VariableWhat It ControlsTypical Range
Call DurationTotal connected time. Longer calls = more context accumulation = exponentially higher LLM cost2–15 min
Turns / MinuteNumber of human→AI exchange cycles per minute. More turns = faster history growth5–8
System PromptBase instruction set sent on every LLM call. Includes agent persona, rules, guidelines, flows800–10,000 tokens
Human Input / TurnAvg. LLM tokens from transcribed human speech per turn. 20 tokens ≈ one short sentence15–60 tokens
AI Output / TurnAvg. LLM tokens per AI response. 50 tokens ≈ 2–3 spoken sentences30–120 tokens
Context CachingEnables OpenAI prompt prefix caching at 75% discount on cached tokensOn / Off
Tool Calls / CallNumber of function calls per call (KB lookup, booking, API calls). Each triggers 2 LLM calls0–10
Number of ToolsHow many function/tool definitions the LLM has access to. Each tool's schema is sent on every turn2–10
Avg Schema / ToolAvg. tokens per tool definition (name + description + parameters JSON). Total overhead = numTools × avgSchema60–150 tokens
Tool Result SizeAvg. tokens returned by tool executions (KB results, API responses)100–500 tokens
AI Speaking Ratio% of call duration where AI is actively speaking. Rest is human speech + silence30–50%
AI Speaking SpeedWords per minute of synthesized speech.

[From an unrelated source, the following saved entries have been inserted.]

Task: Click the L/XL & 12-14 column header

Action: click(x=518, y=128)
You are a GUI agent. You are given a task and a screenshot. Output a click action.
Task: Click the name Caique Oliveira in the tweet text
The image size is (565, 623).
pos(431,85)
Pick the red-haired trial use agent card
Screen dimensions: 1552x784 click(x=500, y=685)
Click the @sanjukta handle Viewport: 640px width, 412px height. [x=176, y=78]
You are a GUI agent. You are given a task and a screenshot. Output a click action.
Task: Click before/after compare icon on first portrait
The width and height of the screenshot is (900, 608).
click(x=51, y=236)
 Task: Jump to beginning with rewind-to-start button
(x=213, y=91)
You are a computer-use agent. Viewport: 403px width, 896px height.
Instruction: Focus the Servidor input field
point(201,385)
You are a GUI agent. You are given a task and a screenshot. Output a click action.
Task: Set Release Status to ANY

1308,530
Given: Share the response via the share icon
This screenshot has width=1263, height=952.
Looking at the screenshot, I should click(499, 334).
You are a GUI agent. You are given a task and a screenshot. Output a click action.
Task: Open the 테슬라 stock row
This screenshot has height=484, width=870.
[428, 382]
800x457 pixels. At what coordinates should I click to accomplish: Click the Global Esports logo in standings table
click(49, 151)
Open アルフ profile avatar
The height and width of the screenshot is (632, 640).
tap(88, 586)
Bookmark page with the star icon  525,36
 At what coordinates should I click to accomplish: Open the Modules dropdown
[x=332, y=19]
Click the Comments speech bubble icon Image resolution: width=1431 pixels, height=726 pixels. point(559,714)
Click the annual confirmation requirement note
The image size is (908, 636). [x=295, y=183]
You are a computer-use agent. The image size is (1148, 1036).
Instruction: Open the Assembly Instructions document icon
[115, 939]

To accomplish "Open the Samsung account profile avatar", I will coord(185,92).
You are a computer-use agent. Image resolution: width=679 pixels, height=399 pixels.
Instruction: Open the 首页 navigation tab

Determines characters generated by TTS120–160 WPM
Interruption Waste% of TTS characters generated but never played due to human interrupting10–25%

Worked Example — Standard 5-Minute Call

Settings: 5 min, 6 turns/min, Soniox STT, GPT-4.1 with caching, ElevenLabs Flash v2.5, 40% AI ratio, 140 WPM, 15% interruption waste, no tool calls

Step 1: STT Cost (Soniox)

Input audio tokens = 5 min × 500 tokens/min = 2,500 tokens
Input cost = (2,500 / 1,000,000) × $2.00 = $0.0050

Human characters = 30 turns × 20 tk/turn × 4 chars/tk = 2,400 chars
Output text tokens = 2,400 × 0.3 = 720 tokens
Output cost = (720 / 1,000,000) × $4.00 = $0.0029

Total STT = $0.0079

Step 2: TTS Cost (ElevenLabs)

AI speaking time = 5 × 40% = 2 minutes
Words spoken = 2 × 140 = 280 words
Raw characters = 280 × 5.5 = 1,540 chars
With 15% wastage = 1,540 × 1.15 = 1,771 chars
Cost = (1,771 / 1,000) × $0.05 = $0.0886

Step 3: LLM Cost (GPT-4.1, cached)

S = 1,200 (system prompt), H = 20, A = 50, T = H + A = 70 tokens/turn, N = 30

Cached tokens = N×S + T×N(N−1)/2
= 30 × 1,200 + 70 × 30 × 29 / 2
= 36,000 + 70 × 435 = 36,000 + 30,450 = 66,450 tokens
Cached cost = (66,450 / 1,000,000) × $0.50 = $0.0332

New input (only current user speech, billed at full rate):
= N × H = 30 × 20 = 600 tokens
New cost = (600 / 1,000,000) × $2.00 = $0.0012

Output tokens = N × A = 30 × 50 = 1,500 tokens
Output cost = (1,500 / 1,000,000) × $8.00 = $0.0120

Total LLM = $0.0332 + $0.0012 + $0.0120 = $0.0464

Final Result

STT (Soniox)$0.0079
TTS (ElevenLabs)$0.0886
LLM Input (cached)$0.0344
LLM Output$0.0120
Total per Call$0.1429
Blended Cost / Min$0.0286

Without caching, the same call would cost $0.2345 — caching saves 39% on total cost.